How to integrate
$$\int\limits_0^\infty e^{-a x^2}\cos(b x) dx$$
where $a>0$
The real problem is this integral
$$\lim\limits_{\alpha\rightarrow 2}\int\limits_0^\infty e^{-a x^\alpha}\cos(b x) dx$$
I tried integration by parts and then the change of variable $z=x^2$ but it does not work.
On
I will consider the integral without the limit process. $$I(a,b)=\int\limits_0^\infty e^{-a x^2}\cos(b x) dx=\sum_{n=0}^{\infty}\frac{(-1)^n.b^{2n}}{(2n)!}\int_0^{\infty}x^{2n}e^{-ax^2}dx$$ by expanding the cosine.

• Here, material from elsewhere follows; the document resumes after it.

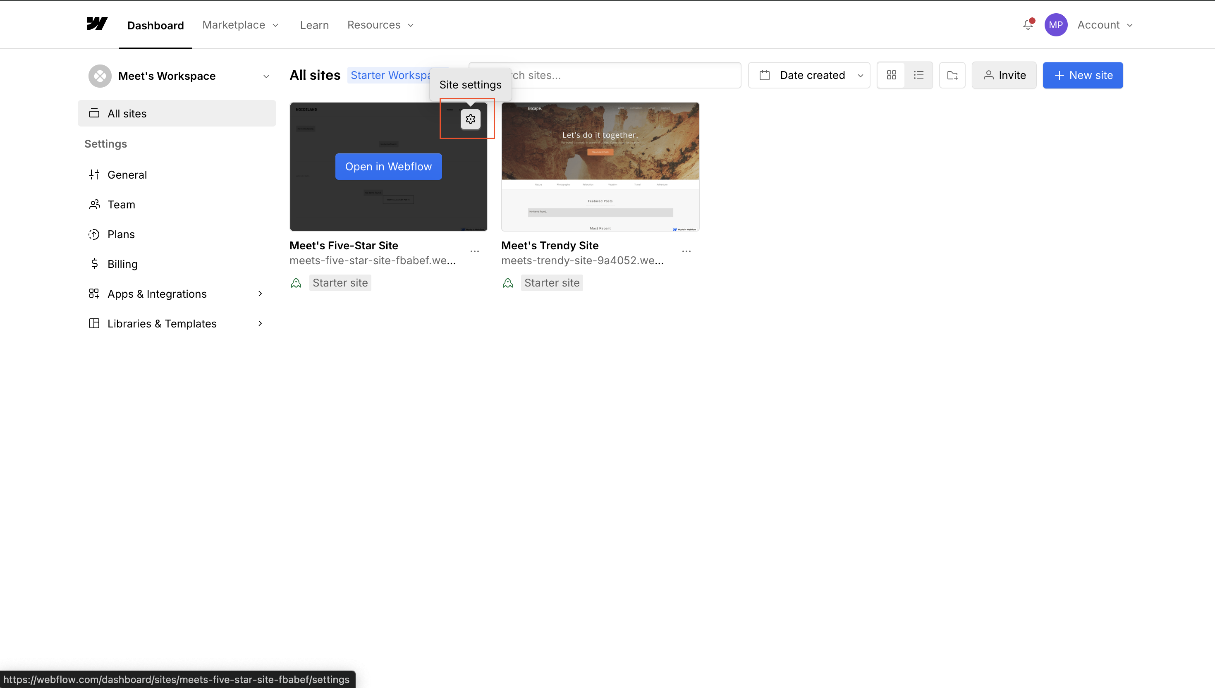Switch to grid view
This screenshot has height=688, width=1215.
click(x=891, y=75)
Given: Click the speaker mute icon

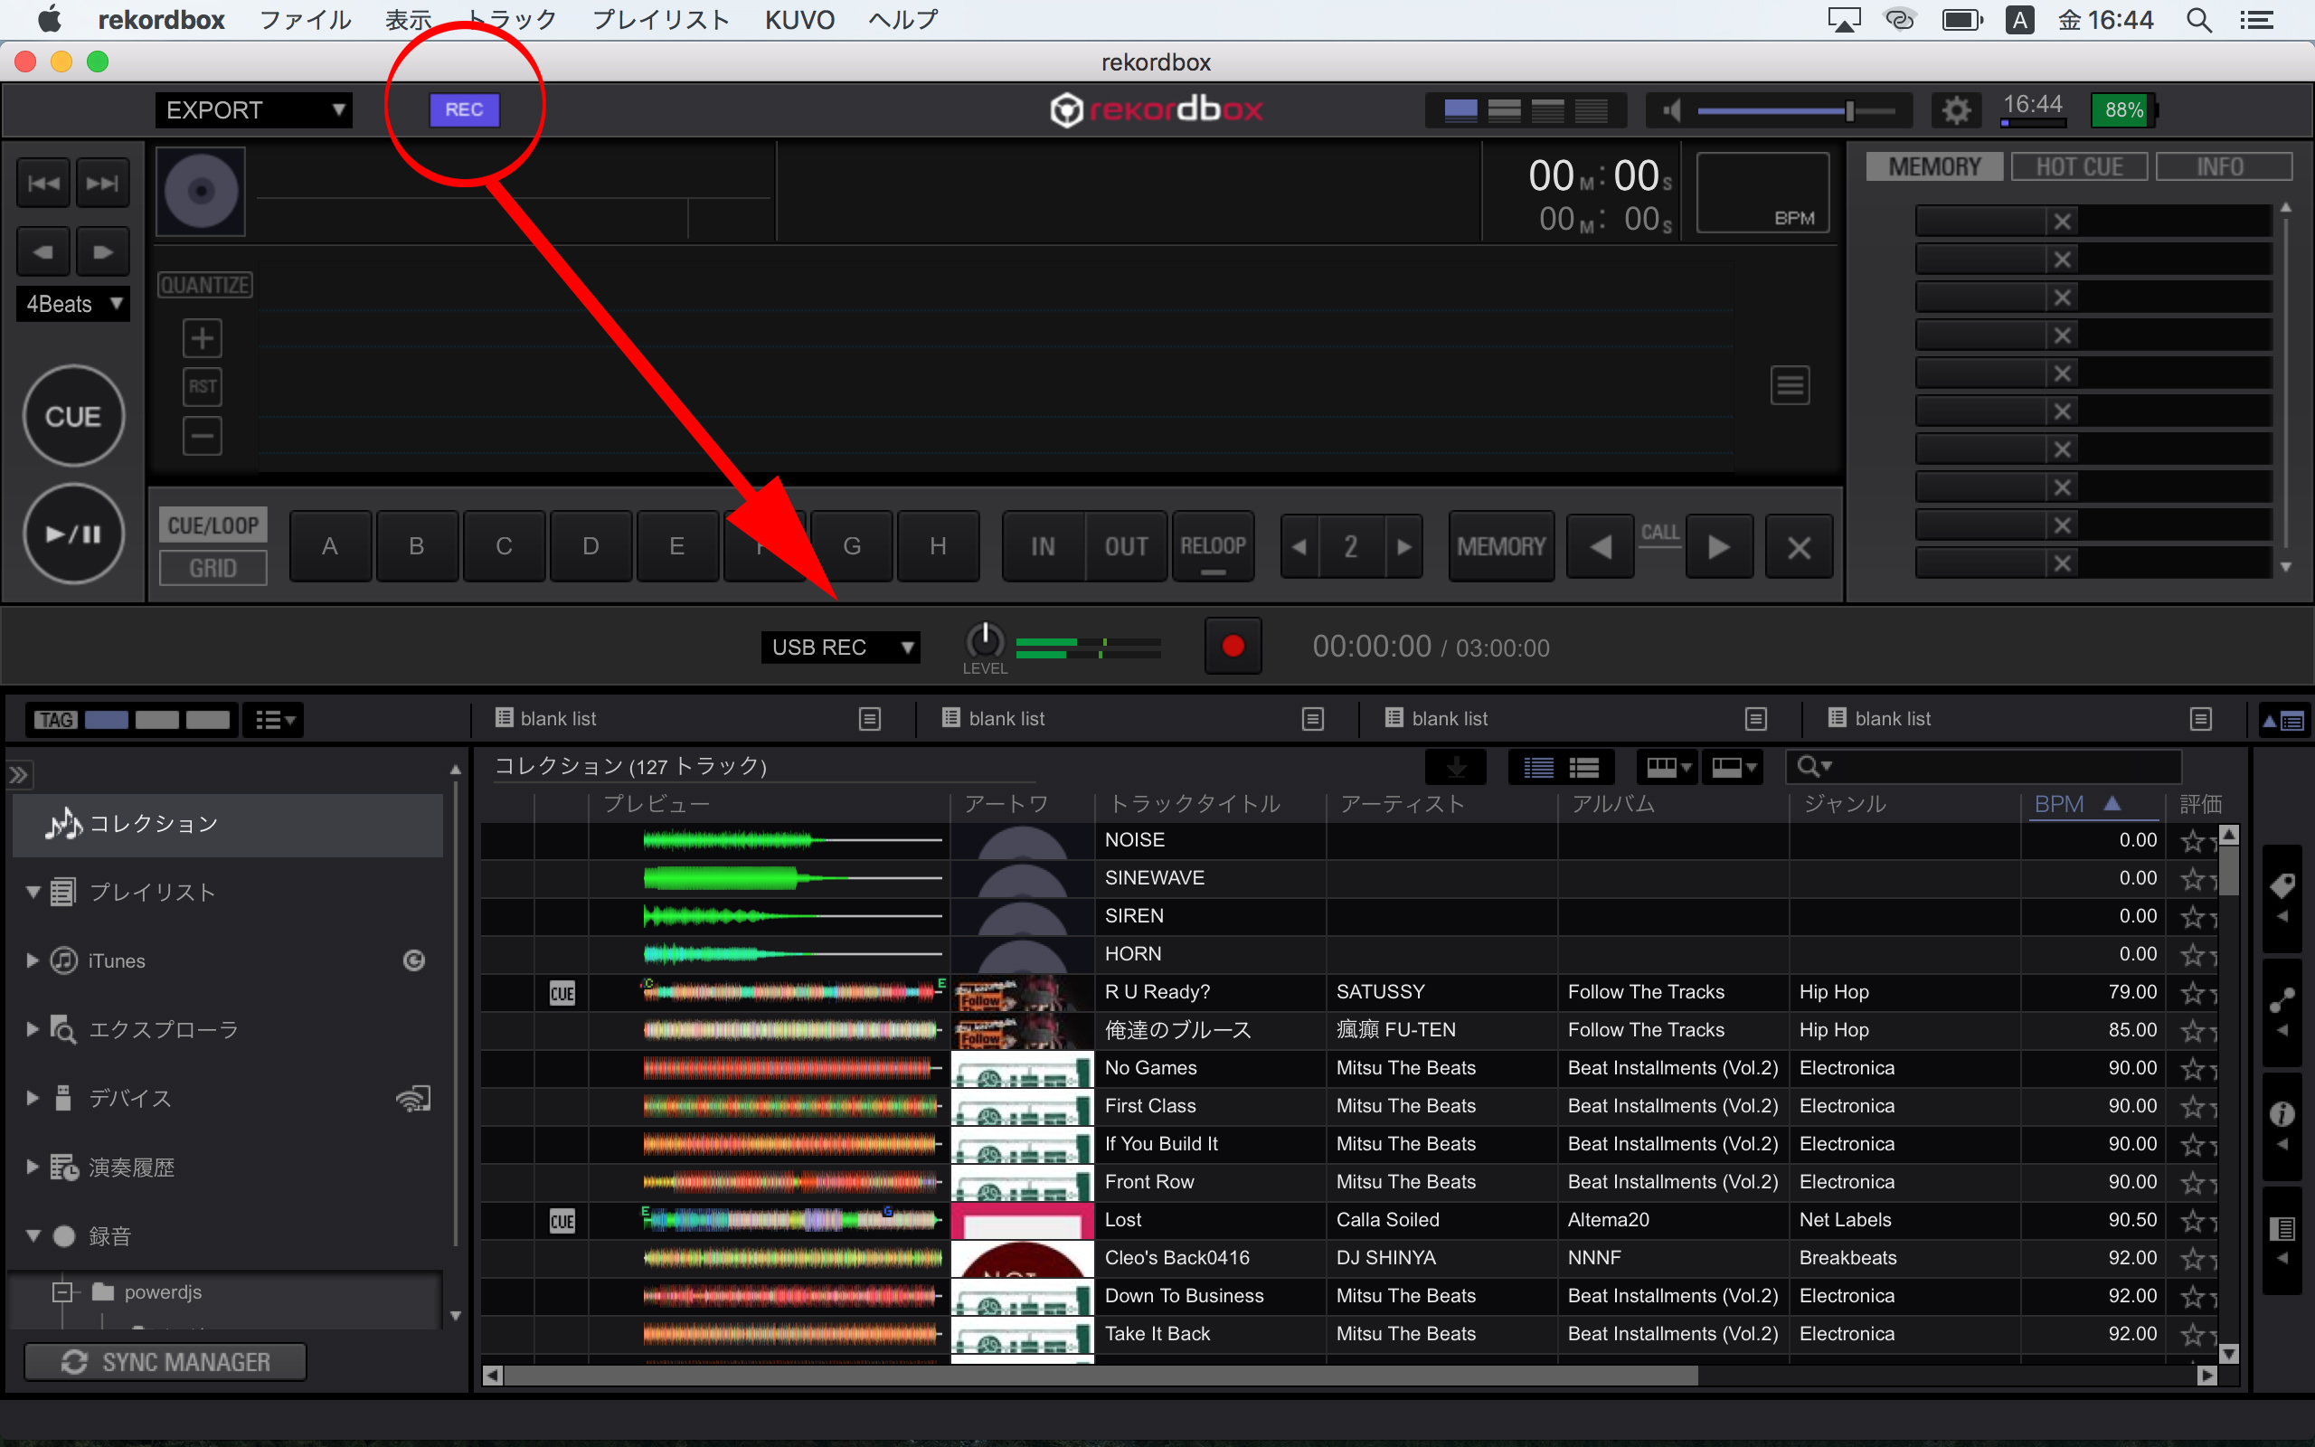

The integrals in the above sum are the familiar Gaussian Integrals defined by $$I_m=\int_0^{\infty}x^me^{-ax^2}dx$$ for non negative integral m. One may note that $I_0=\frac{1}{2}\sqrt{\frac{\pi}{a}}$ and that $I_{2n}=(-1)^n\frac{d^n}{da^n}I_0$. It follows that $$I(a,b)=\frac{\sqrt\pi}{2}\sum_{n=0}^{\infty}\frac{b^{2n}}{(2n)!}\frac{d^n}{da^n}a^{-\frac{1}{2}}.$$ It is not difficult to see that $$\frac{d^n}{da^n}a^{-\frac{1}{2}}=\frac{-1^n}{\sqrt a}\frac{1.2...(2n-1)}{2^n}\frac{1}{a^n}.$$ Substituting the above in the expression for $I(a,b)$ one has $$I(a,b)=\sqrt{\frac{\pi}{4a}}\sum_{n=0}^{\infty}\frac{1}{n!}\left(-\frac{b^2}{4a}\right)^n$$ $$\implies I(a,b)=\sqrt{\frac{\pi}{4a}} e^{-\frac{b^2}{4a}} .$$
Using Euler's identity, we get:
$$ \int\limits_0^\infty e^{-a x^2}\cos(b x) dx=Re \left( \int\limits_0^\infty e^{-a x^2} e^{ibx} dx \right) $$
$$ \int\limits_0^\infty e^{-a x^2} e^{ibx} dx = \int\limits_0^\infty e^{-a x^2+ibx} dx $$
Let's forget about imaginary unit and take $ib=\beta$ for simplicity:
$$ -ax^2+\beta x=-a (x^2-\frac{\beta}{a}x+\frac{\beta^2}{4a^2})+\frac{\beta^2}{4a}=-a(x-\frac{\beta}{2a})^2+\frac{\beta^2}{4a} $$
$$ \int\limits_0^\infty e^{-a x^2+\beta x} dx=e^{\frac{\beta^2}{4a}} \int\limits_0^\infty e^{-a(x-\frac{\beta}{2a})^2} dx $$
I believe you will not have trouble with the rest.
Hints:
$dx=d(x-\frac{\beta}{2a})$
$\beta^2=-b^2$.